Clinical implications are significant. Surgeons should minimize drilling time, use diamond burrs near the ossicles and labyrinth, and employ intermittent suction to reduce noise and pressure changes. Adequate irrigation prevents thermal injury, and gentle ossicular manipulation avoids stapes trauma [9]. Preoperative counseling should address SNHL risks, emphasizing the potential for temporary high-frequency loss and rare permanent deficits. Postoperative audiological monitoring should extend to 2 months to confirm recovery, particularly in contralateral ears.
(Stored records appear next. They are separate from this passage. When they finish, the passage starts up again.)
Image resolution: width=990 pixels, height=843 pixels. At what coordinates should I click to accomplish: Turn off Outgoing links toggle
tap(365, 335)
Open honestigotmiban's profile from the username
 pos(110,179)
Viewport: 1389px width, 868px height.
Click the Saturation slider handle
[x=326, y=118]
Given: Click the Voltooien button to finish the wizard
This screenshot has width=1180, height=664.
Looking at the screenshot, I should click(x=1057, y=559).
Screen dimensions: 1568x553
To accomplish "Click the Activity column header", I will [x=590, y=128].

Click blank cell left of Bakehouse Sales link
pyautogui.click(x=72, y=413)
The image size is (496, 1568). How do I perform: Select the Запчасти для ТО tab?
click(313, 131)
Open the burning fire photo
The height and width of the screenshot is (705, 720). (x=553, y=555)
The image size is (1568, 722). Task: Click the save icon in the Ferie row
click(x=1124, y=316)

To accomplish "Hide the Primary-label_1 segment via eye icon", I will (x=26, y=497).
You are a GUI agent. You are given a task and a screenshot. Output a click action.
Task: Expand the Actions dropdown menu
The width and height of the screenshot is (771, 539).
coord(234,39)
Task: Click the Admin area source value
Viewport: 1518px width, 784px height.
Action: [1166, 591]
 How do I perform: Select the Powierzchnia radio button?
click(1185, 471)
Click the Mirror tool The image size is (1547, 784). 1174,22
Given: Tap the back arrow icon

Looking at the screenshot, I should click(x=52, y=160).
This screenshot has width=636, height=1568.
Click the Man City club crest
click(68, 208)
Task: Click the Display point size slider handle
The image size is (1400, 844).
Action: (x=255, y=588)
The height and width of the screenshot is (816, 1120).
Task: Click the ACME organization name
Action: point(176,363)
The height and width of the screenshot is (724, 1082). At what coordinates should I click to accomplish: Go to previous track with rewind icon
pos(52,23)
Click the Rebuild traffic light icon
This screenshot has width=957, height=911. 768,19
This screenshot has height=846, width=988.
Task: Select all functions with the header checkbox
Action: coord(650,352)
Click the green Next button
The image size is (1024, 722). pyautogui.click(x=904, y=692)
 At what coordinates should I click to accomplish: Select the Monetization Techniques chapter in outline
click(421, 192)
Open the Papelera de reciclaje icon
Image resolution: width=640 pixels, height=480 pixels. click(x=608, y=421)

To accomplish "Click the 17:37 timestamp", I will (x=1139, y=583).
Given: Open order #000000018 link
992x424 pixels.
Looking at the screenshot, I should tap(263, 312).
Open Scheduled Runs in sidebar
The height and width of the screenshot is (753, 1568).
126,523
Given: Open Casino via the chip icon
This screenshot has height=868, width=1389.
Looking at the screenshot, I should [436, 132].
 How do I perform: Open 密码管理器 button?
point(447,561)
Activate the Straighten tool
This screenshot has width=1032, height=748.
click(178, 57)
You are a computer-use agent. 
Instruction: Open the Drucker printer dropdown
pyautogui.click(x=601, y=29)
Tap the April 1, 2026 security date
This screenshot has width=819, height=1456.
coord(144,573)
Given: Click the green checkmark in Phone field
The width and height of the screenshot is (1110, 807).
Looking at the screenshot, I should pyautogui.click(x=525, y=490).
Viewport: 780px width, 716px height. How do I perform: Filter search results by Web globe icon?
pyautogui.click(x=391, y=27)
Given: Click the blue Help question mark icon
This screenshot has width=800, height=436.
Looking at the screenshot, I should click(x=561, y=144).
Avoiding routine mastoidectomy in dry ears and using high-quality instruments (e.g., micromotors, tungsten burrs) can further reduce risks [10].
Future research should incorporate intraoperative noise monitoring to quantify drill-related acoustic trauma and compare burr types systematically. Long-term follow-up beyond 3 months could elucidate delayed recovery patterns. Multicenter studies would enhance generalizability, and randomized trials comparing surgical techniques (e.g., diamond vs. cutting burrs) could refine best practices. Additionally, exploring patient-specific factors, such as mastoid pneumatization or preoperative hearing status, could identify high-risk groups for targeted interventions.
CONCLUSION
Mastoidectomy for COM carries a 22% risk of SNHL, predominantly temporary (16%) and high-frequency (>2000 Hz), with 6% experiencing permanent loss. Drill-induced noise, prolonged drilling, cutting burrs, suction irrigation, and ossicular manipulation are key contributors. Adopting noise-reducing techniques, careful surgical practices, and extended audiological monitoring can minimize iatrogenic hearing loss, improving patient outcomes in otologic surgery.